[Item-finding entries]
··········
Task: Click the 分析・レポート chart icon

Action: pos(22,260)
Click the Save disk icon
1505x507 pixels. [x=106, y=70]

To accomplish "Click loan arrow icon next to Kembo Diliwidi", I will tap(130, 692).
··········
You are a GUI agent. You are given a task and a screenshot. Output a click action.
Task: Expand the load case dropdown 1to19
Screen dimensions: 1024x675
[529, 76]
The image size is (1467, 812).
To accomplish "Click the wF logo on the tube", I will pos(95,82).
··········
◆ **What to work on**: Reproduce the entries above verbatim, starting at the line that contains "Task: Click the 分析・レポート chart icon" and ending at the line that contains "will tap(130, 692).".

◆ **Answer to the problem**:
Task: Click the 分析・レポート chart icon

Action: pos(22,260)
Click the Save disk icon
1505x507 pixels. [x=106, y=70]

To accomplish "Click loan arrow icon next to Kembo Diliwidi", I will tap(130, 692).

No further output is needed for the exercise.